第17話

「お止めなさい、恋麗」

 決して張り上げたものでは無いのに、その凛とした声はよく通った。

「…王后、様」

 恋麗が恐る恐る視線をそちらにやった。その声も表情も、直前までのものとは全く違っていた。大人に叱られると分かっている、子どもの顔。振り上げた手を、ぎこちなく下ろす。

 迷夜は不思議に思った。

 恋麗はこのお茶会で、王后を前にして平気で己のいじめの成果について語っていた。聞かれても構わない、と寧ろ嬉々として話していた。王后を軽んじて、いない者のように扱っているのかと思っていた。

 なのに今、王后に一矢で仕留められたかのようだ。

「……」

 もしかしたら、怒らせたら怖い人だって忘れてた? そもそも怖い人だって知らなかった?

 迷夜からしたら、王后は最初から怖い人だ。怖さの種類は違うかも知れないが。

「恋麗、その指輪をこちらに」

「……。はい」

 王后の掌に、指輪が乗せられる。
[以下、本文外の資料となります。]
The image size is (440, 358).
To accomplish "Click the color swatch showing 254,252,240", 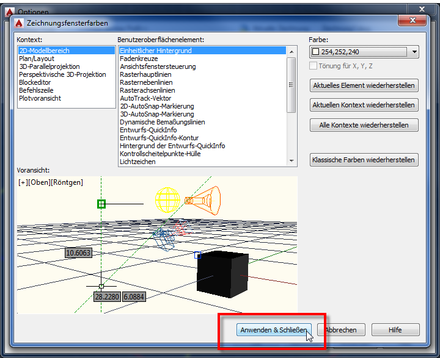I will 316,52.
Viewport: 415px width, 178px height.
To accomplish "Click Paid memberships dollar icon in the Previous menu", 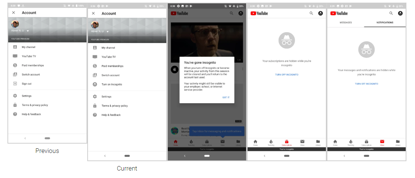I will pyautogui.click(x=15, y=65).
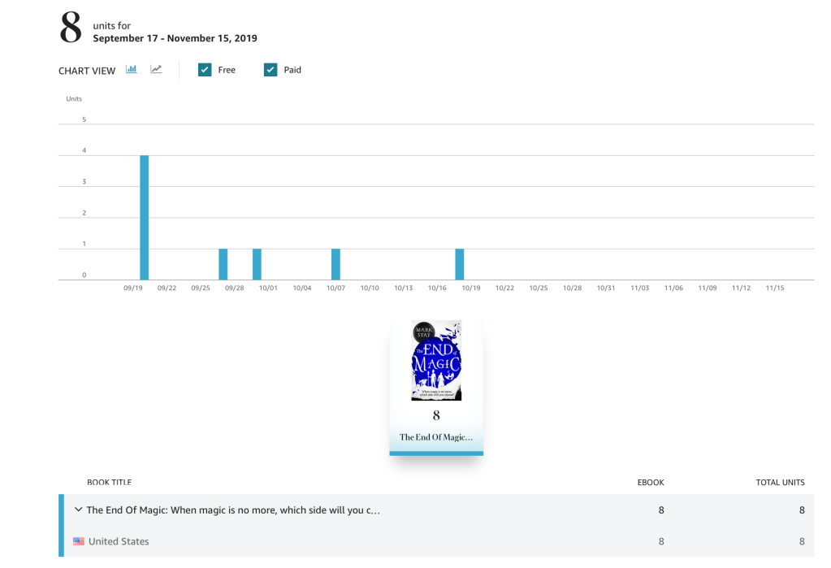This screenshot has width=831, height=568.
Task: Click the September 17 - November 15 date range
Action: coord(175,38)
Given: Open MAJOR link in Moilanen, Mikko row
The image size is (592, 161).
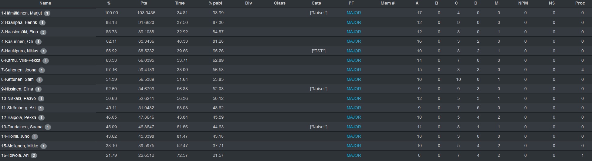Looking at the screenshot, I should click(354, 146).
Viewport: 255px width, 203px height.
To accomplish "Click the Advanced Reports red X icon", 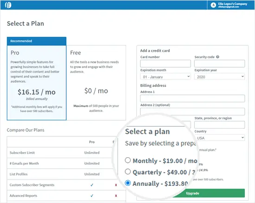I will tap(116, 196).
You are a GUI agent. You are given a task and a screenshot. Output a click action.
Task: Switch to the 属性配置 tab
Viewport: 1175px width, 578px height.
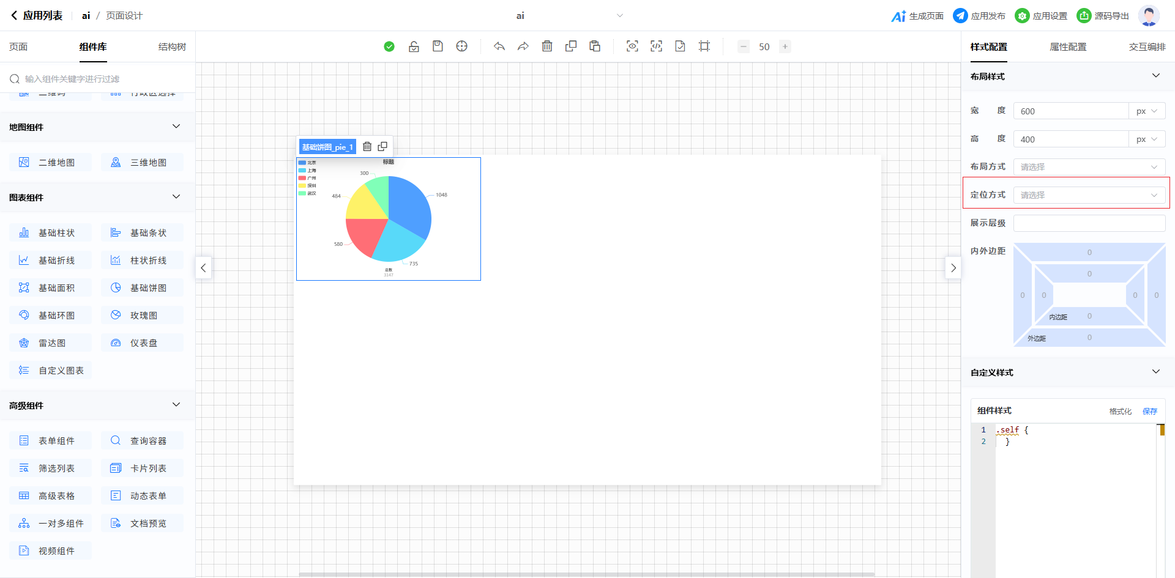pyautogui.click(x=1068, y=47)
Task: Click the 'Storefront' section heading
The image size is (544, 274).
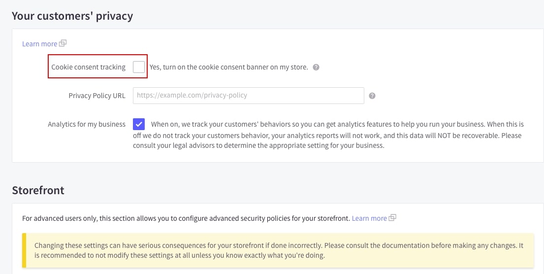Action: click(x=38, y=190)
彼女はそれをしばらく眺めた後。

「これを、彩維に」

 矢厳の前に差し出した。

「え…」

 呆然としたのは、矢厳だけでは無い。

「王后様っ」

「それは、恋麗様の!」

 恋麗の取り巻きたちが騒ぎ立てる。恋麗本人は項垂れて、顔を上げない。

 迷夜の言い分を聞いた後、恋麗から指輪を取り上げ、矢厳に渡す。それは、迷夜の方に理がある、と認めたようなもの。
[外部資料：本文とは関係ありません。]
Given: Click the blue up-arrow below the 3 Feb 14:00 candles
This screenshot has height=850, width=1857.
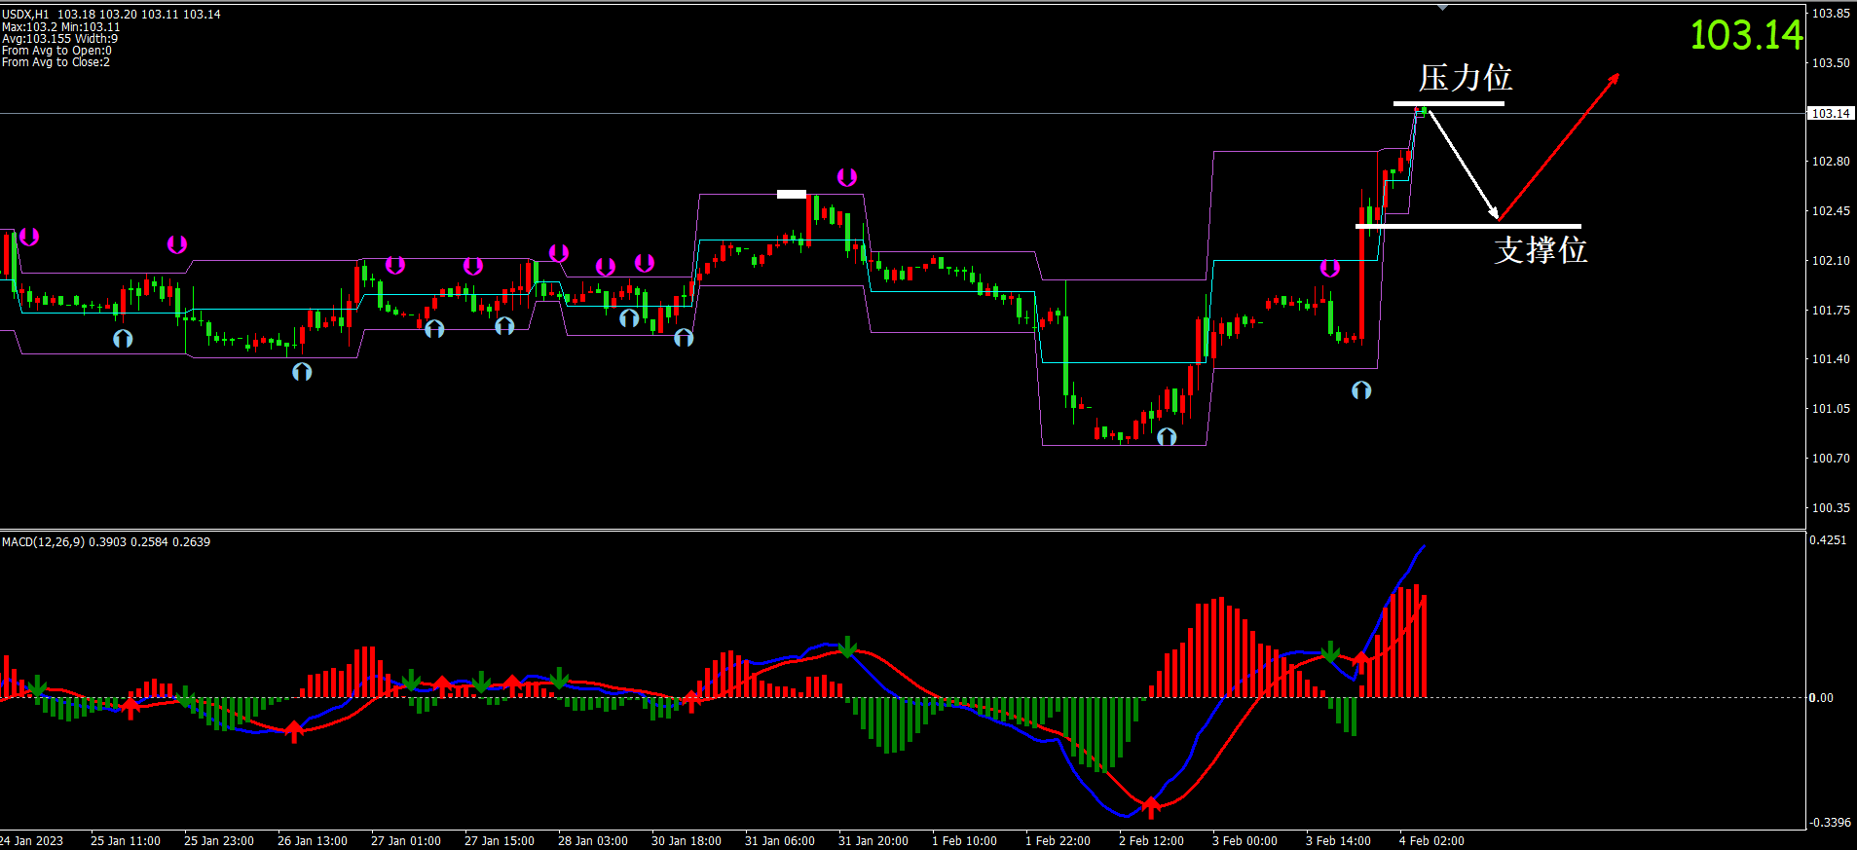Looking at the screenshot, I should [x=1361, y=390].
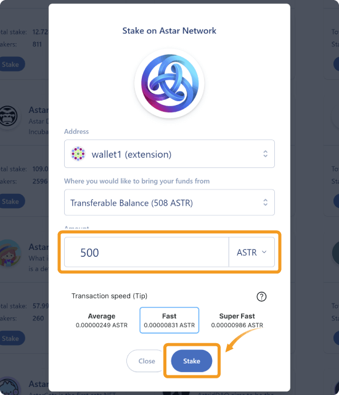
Task: Click the Astar Network logo in the dialog
Action: click(170, 83)
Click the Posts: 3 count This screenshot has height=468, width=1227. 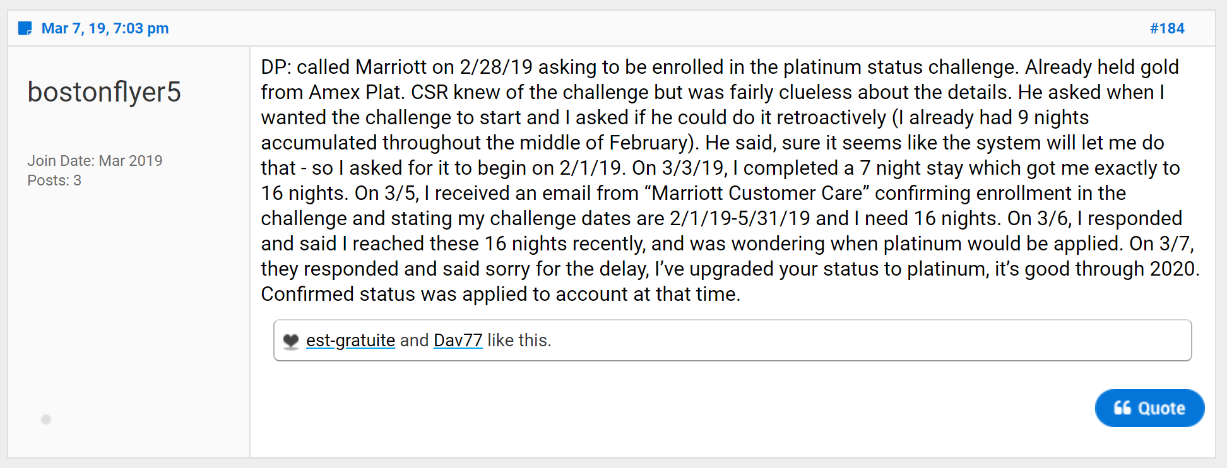point(54,180)
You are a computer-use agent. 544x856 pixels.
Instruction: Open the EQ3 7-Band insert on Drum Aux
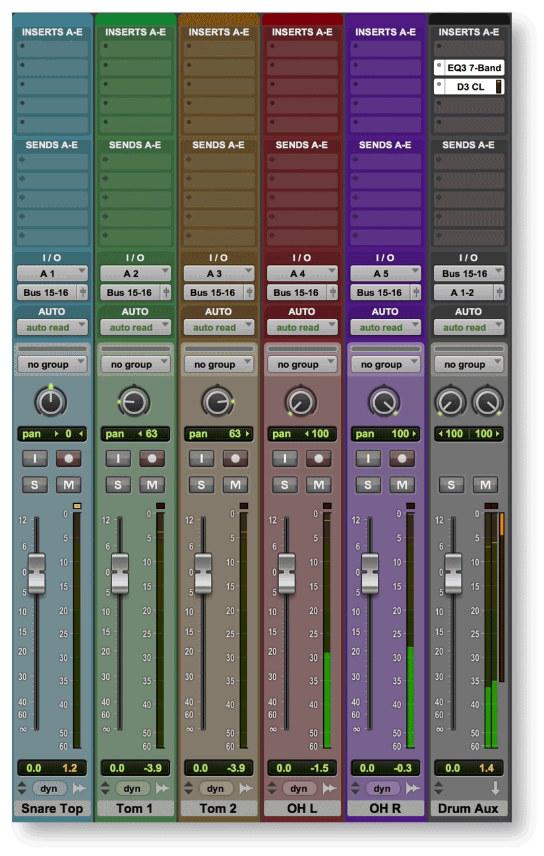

 …そうだろうか。王后は最初から把握していたのではないか。だから、矢厳がこの卓に居る。彩維の事情を知っていたからこその、席順なのでは。恋麗が指輪をひけらかしに来ることは、この性格だ。予想するのは容易い。そこで諫める予定だった?

 だが、新しい妃である迷夜が予定外の行動を起こした。行動と言うか、ある意味、難癖を付けたとも言える。そして予定外であっても、本来望んだ流れに近いものだった。

 勘繰り過ぎだろうか。

 果たして、王后は言った。

「二週間くらい前だったかしら? お庭を歩いていたら、彩維に会ったの」

「え」

 呟いたのは誰だったのだろう。

「彩維って泣き虫でしょう? だけどあの時は、心の底から嬉しいって顔をしててね。ふふふ。可愛らしかったわ」

 矢厳が、恋麗が、縋るように王后を見る。今回の件での立ち位置は真逆の二人なのに、その表情は何故だか似ている。矢厳は彩維のことが気になり、恋麗は王后の話す内容が気になっているのだとしても。
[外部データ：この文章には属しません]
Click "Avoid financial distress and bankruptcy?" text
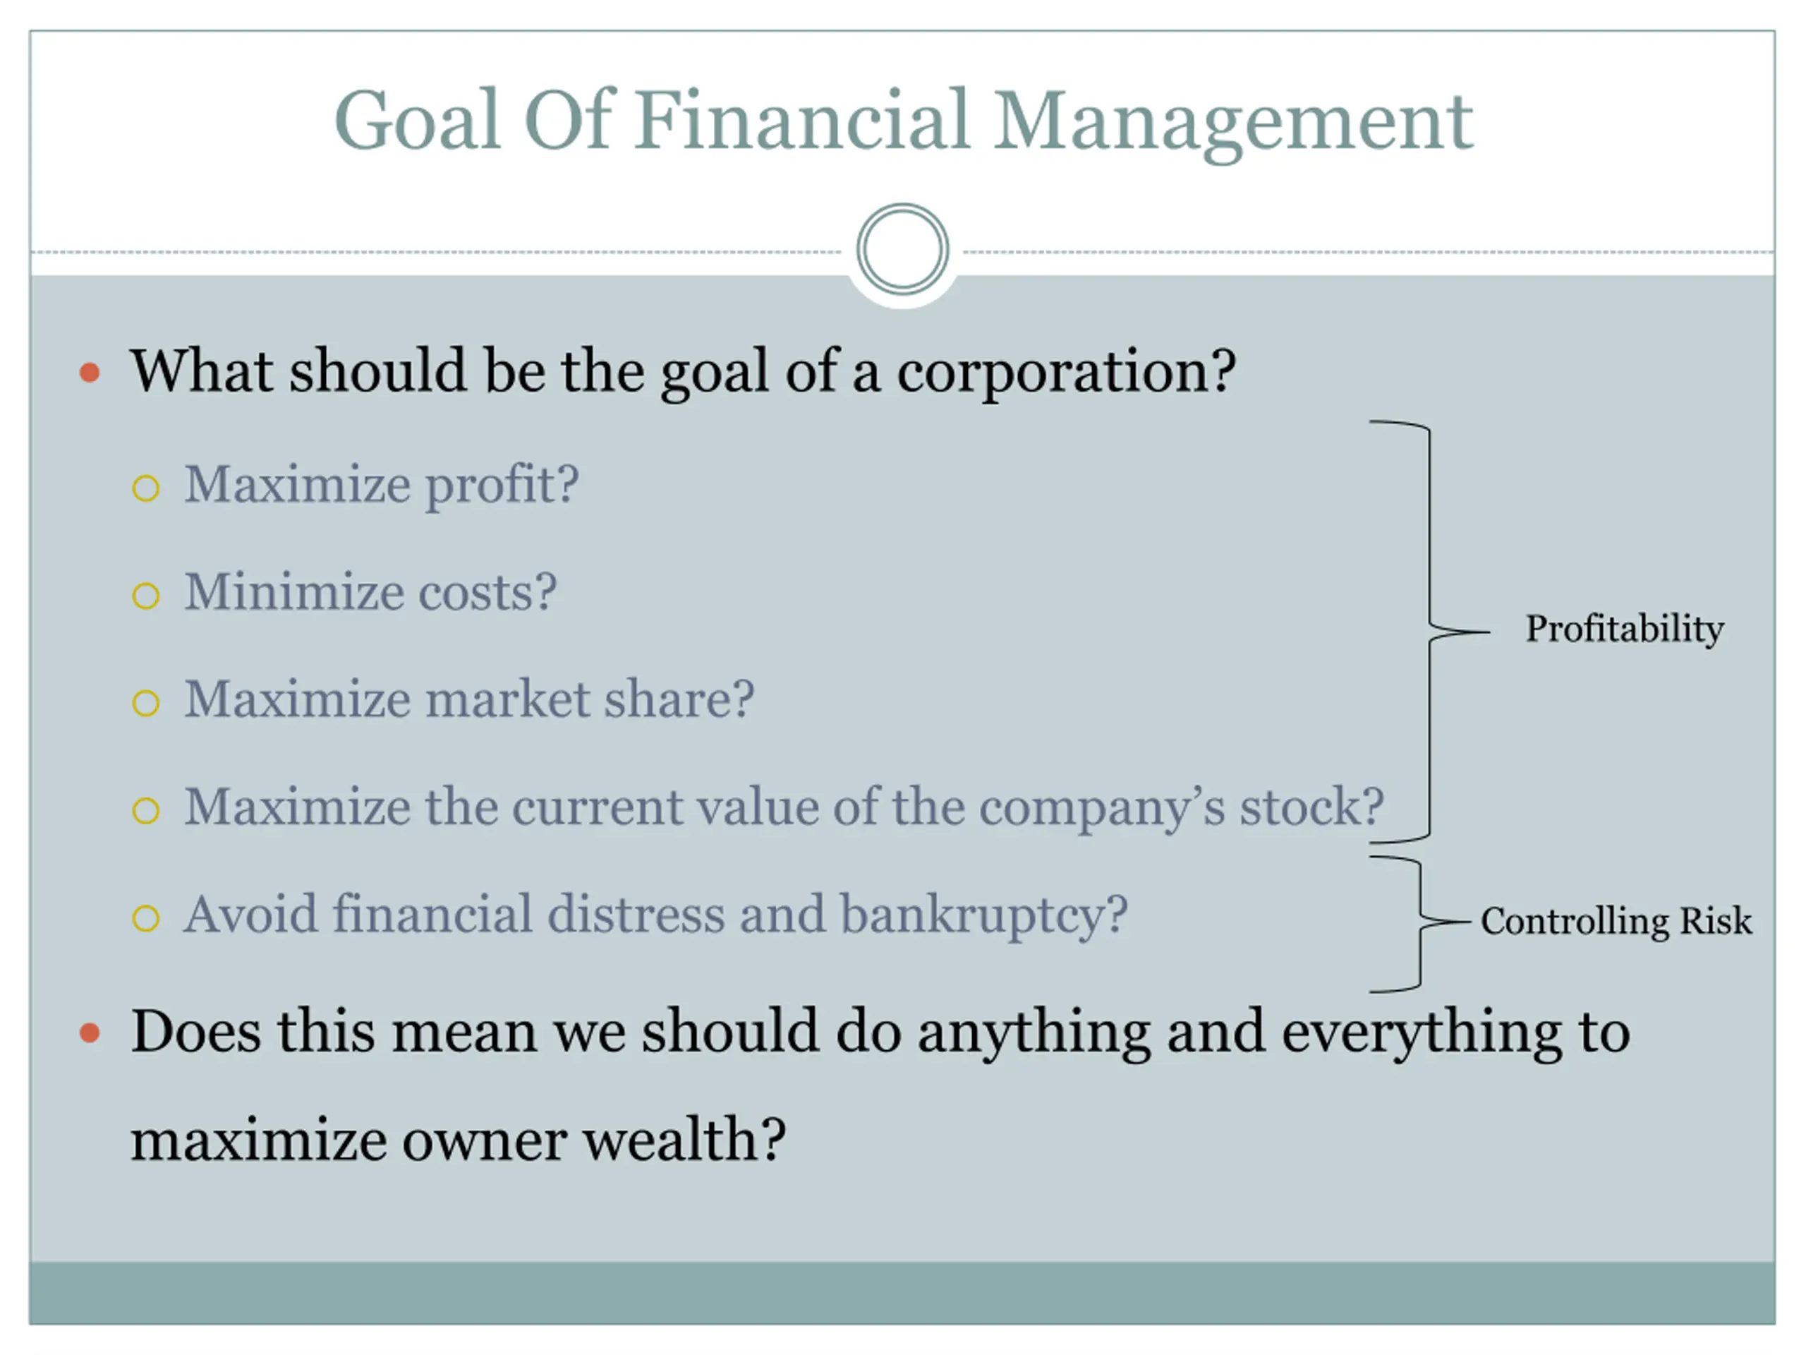 (655, 915)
「話し掛けたら、やっぱりちょっと怯えられてしまったのだけど。でもね、ちゃんと教えてくれたわ。『大切な人から、指輪を貰ったんです』って」

 指輪。

「きっと誰かに見てほしかったのね。嬉しいことを共有したかったんだわ。はにかんだ顔で見せてくれたの。…くすんだ赤い石に、内側に蔦紋様の」

「!」

 恋麗とその取り巻きたちが、目に見えて震えていた。周囲もざわつく。矢厳は指輪をそっと撫でた。

 迷夜は一人納得した。王后は、知っていたのだ。

「貴方から、もう一度。彩維に渡してくれるかしら?」

『貴方から、もう一度』。迷夜は四阿での前情報があったから勘付いていたが、王后は元々彩維に贈ったのも矢厳であると、確信しているようだ。

「はい」

 矢厳が神妙に返事をする。

「恋麗」

「…はい」

「貴女はしばらく自分の部屋に居なさい」

「……。…はい」

 来た時の勢いは無く、萎れる恋麗だ。言わばこれは謹慎処分である。

「迷夜」

「……何でしょう?」

 多分、自分の目は険しくなっている。王后を見る目、は大事にしようと思う。油断しないように。

 迷夜が心に刻んだのを見透かしたように、王后は微笑んだ。